Jackson Santy ’13
And just like the hard hits and clutch moments we saw this past February, Oscar night will deliver quite the same thing.
With the countless five star films that have received nominations this year, there will be a hard fought battle between them to see who will rein champion of each category.
Here are my predictions.
Cinematography: “The Tree of Life”
Just watch the trailer—then you’ll be convinced.
Documentary: “Undefeated” or “If a Tree Falls: A Story of the Earth Liberation Front”
This year, the Best Documentary category is a complete tossup.
Both potential winners are both relatively unknown, yet were both gripping films.
“Undefeated” follows an about as inner-city as it gets Memphis high school football team and their grueling journey to a perfect season.
“If a Tree Falls” explores the inner workings of the “Earth Liberation Front,” a revolutionary movement devoted to crippling facilities involved in deforestation, which some people refer to as “eco-terrorists.”

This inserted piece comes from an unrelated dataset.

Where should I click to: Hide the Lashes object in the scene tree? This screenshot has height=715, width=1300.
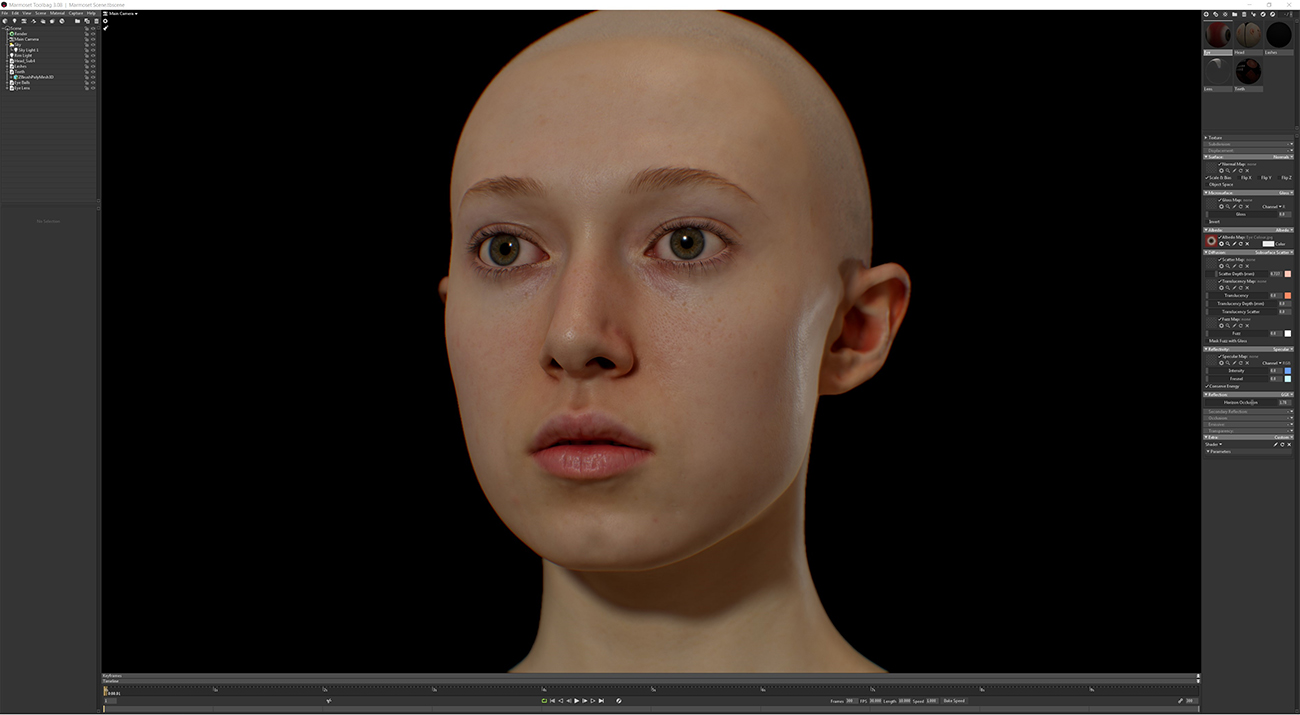pyautogui.click(x=93, y=66)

“If a Tree Falls” is just as groundbreaking as “An Inconvenient Truth,” telling a compelling story of the differences of opinion over what constitutes desperate measures, and how easily we as Americans throw around terms like terrorism.
Animated Feature: “Rango”
In the absence of any Pixar films, this year is anybody’s game.
Without any “Wall-E’s” or “Toy Story’s” the animated feature category has remain pretty quiet.

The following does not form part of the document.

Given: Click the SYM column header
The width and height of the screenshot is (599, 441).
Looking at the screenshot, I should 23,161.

Actor in a Leading Role: George Clooney in “The Descendants”
Let’s face it, everybody knows whose name they’re going to call when this award is presented.
George Clooney has had a monumental year for an actor this year, starring in not one, but two blockbusters (“The Ides of March.”)
Clooney is one of the most admired and beloved actor in Hollywood and he’s backed by an incredible performance in “The Descendants.”
Although some are saying that “The Artist’s” Jean Dujardin could very well pull out an upset (just as he did at the Screen Actors Guild awards weeks earlier), I think it’s safe to say Clooney’s got this one in the bag.
Actress in Leading Role: Meryl Streep “The Iron Lady”
Meryl Streep, those two words alone simply scream Oscar winner.
Meryl Streep, the reigning Academy Queen has been up for the statuette a record 17 times in her career and when she sees her name next to that Oscar, she intends on getting it.
Her latest nomination is for her role as Margaret Thatcher in the biopic “The Iron Lady.”
Although the film itself received less than mediocre reviews, Streep worked her magic and made it what it was.
Because of the film as a whole’s review, people are saying that Viola Davis will win for her lead in “The Help” but I say otherwise. Queen Meryl is in her throne and she will remain there.
Actor in a Supporting Role: Christopher Plummer “Beginnings”
If there’s anything that the Academy loves, it’s an actor playing against his character type and emerging victorious.
This is the precise reason why both Jonah Hill got on base for “Moneyball” and Christopher Plummer was nominated for “Beginnings.”
Second-time nominee and almost-definite first-time winner Christopher Plummer is set to win for his poignant role as a fatally ill senior who’s just fallen out of a long time marriage and come out of the closet in “Beginners.”
Actress in a Supporting: Octavia Spencer “The Help”
Over the past few years, the category of best supporting actress has been full to the brim with magnificent talent.
However this year, it has rather died down.
Sure each nominee delivered stellar performances, but this year lacks the Helena Bohnam Carter’s, Maggie Gyllenhaall’s and Penelope Cruz’s, all duking it out in one category with predicting the winner being nearly impossible.
Although we all got a good laugh when Melissa McCarthy got a surprise nomination for “Bridesmaids,” she unfortunately will not be going home with the golden statuette.
This year it comes down to Bérénice Bejo in her vivacious performance in “The Artist” and Octavia Spencer with her performance alongside former Xavier Gator, Emma Stone, as the tough-but-vulnerable, African-American maid Minnie in “The Help.”
Directing/Best Picture: “The Artist”
“The Artist” is a crowd-pleasing homage to the wonderment of silent cinema; the film is jubilant and craftily ingenious with charming performances and visual styling.
Upon its release, “The Artist” was almost completely unknown, but eventually word spread about this now instant-classic silent film and its all the rage in the film world.
Despite it being a silent film, “The Artist” will be making a lot of noise come Oscar night.